→ INSTRUCTIONS FOR THE TASK
Print everything in the Passover article below from "Jewish congregations often" down to "Upper Montgomery County.", word for word.

# start of PAGE EXTRACT

Observing Passover in Montgomery County

Sunset marks the first night of Passover, a holiday to commemorate the exodus of the Jews from Egyptian slavery.

Passover begins the evening of April 14 and ends on April 22.

Photo | April Killingsworth

Photo | April Killingsworth

“Jews celebrate the holiday by telling the story around a dinner table with a special book called the Haggadah,” said Rabbi Jonah Layman of the Shaare Tefila Congregation in Olney.

The haggadah, which is Hebrew for “telling,” contains prayers, songs and the story which highlights elements of the event from 3,000 years ago.

Jewish congregations often participate in a Seder during Passover, an interactive event meant to incorporate children in the service and meant to engage participants in the meaning and significance of the holiday.

“Families come together on the first nights of Passover to tell the story of the Exodus, to pass on its message to the young ones, to eat special foods that remind of our slavery and of our freedom, and our hopes for the future,” said Rabbi Sholom Raichik of the Chabad Lubavitch of Upper Montgomery County.

# end of PAGE EXTRACT
# start of INFORMATION SHOWN

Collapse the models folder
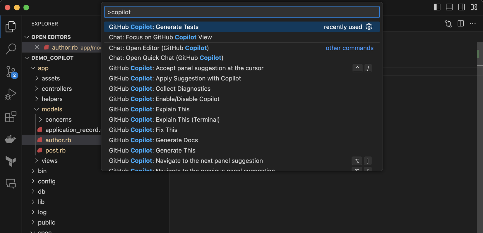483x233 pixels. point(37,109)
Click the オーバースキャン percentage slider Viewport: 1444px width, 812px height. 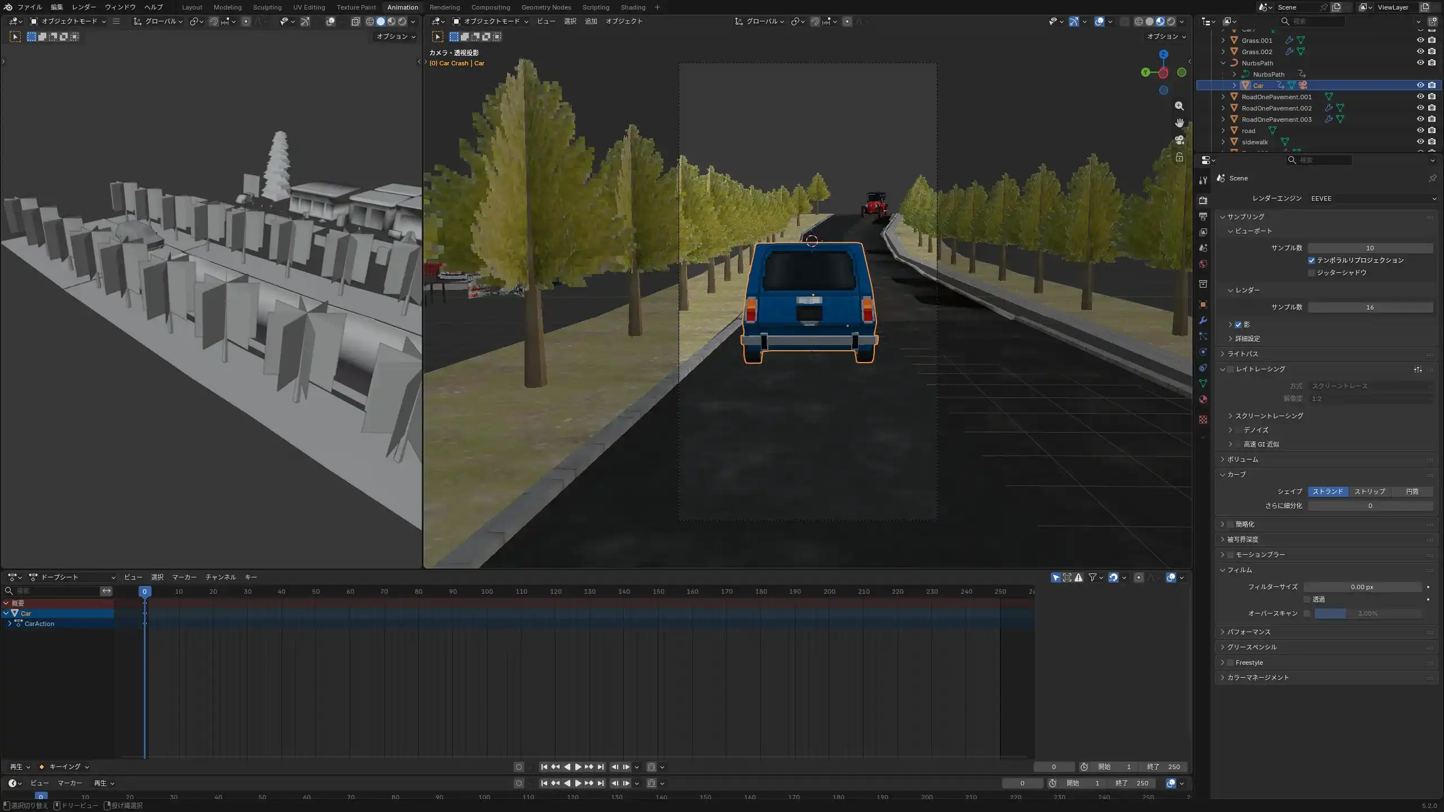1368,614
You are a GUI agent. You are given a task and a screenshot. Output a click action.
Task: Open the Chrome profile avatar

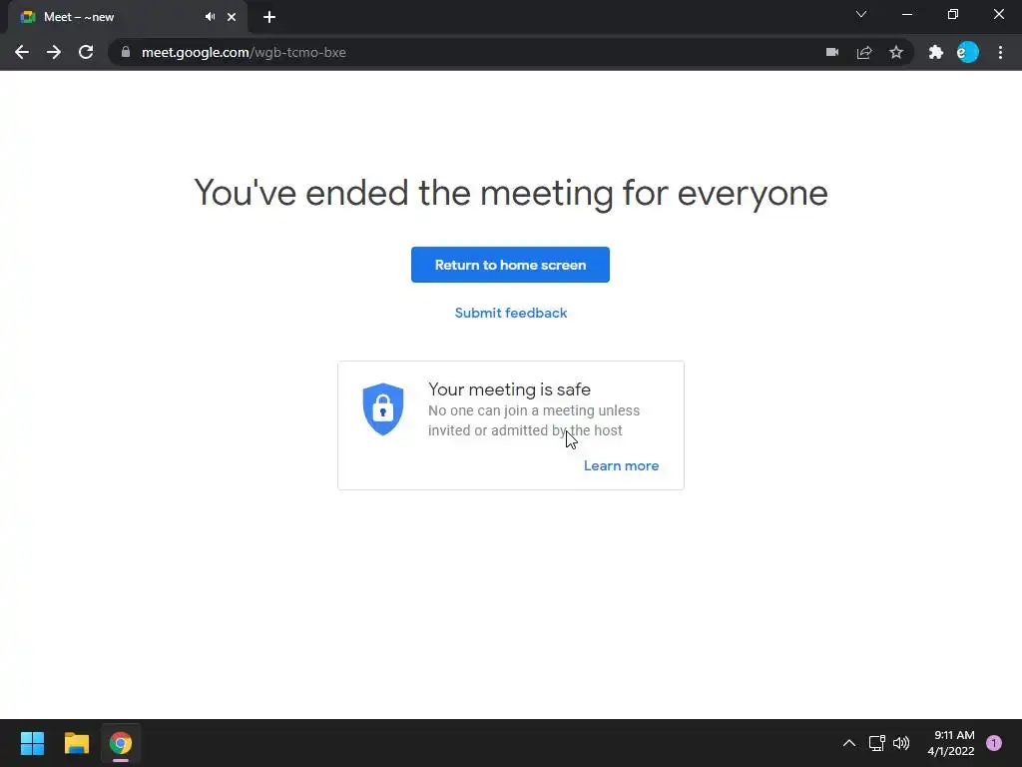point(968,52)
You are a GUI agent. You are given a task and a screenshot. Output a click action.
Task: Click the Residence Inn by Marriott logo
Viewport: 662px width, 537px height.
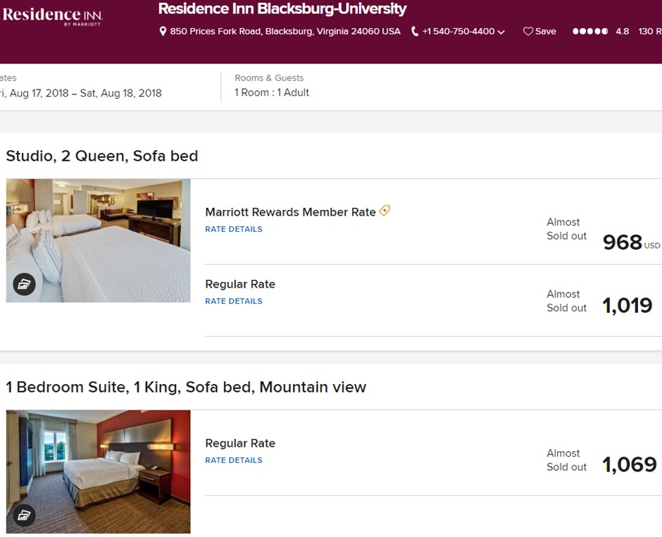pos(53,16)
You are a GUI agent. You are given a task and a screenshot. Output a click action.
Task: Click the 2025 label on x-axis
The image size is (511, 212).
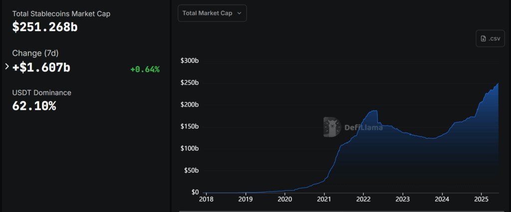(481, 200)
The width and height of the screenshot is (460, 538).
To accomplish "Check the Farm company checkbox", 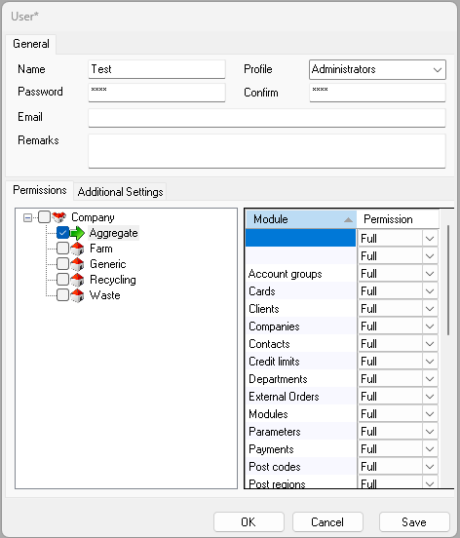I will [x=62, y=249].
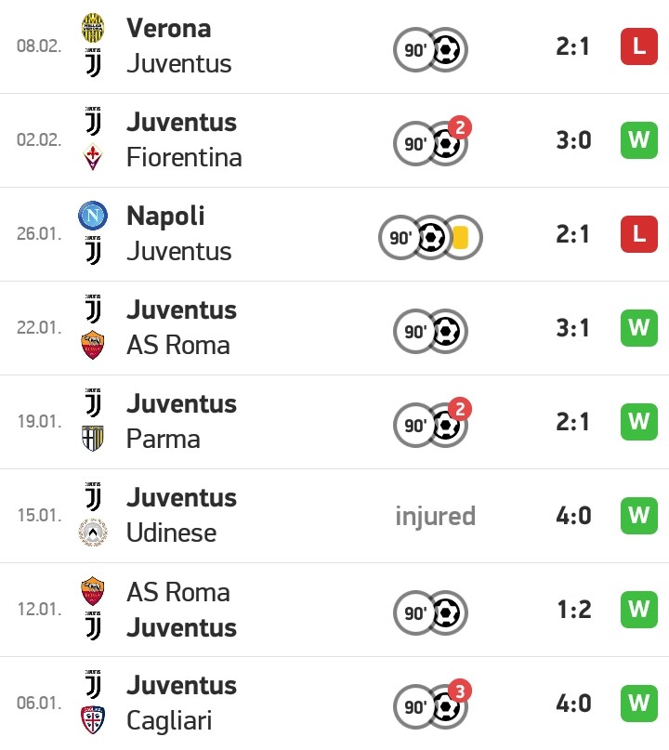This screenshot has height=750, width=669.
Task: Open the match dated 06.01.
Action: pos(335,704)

# end of INFORMATION SHOWN

→ RIGHT ANSWER
Jewish congregations often participate in a Seder during Passover, an interactive event meant to incorporate children in the service and meant to engage participants in the meaning and significance of the holiday.

“Families come together on the first nights of Passover to tell the story of the Exodus, to pass on its message to the young ones, to eat special foods that remind of our slavery and of our freedom, and our hopes for the future,” said Rabbi Sholom Raichik of the Chabad Lubavitch of Upper Montgomery County.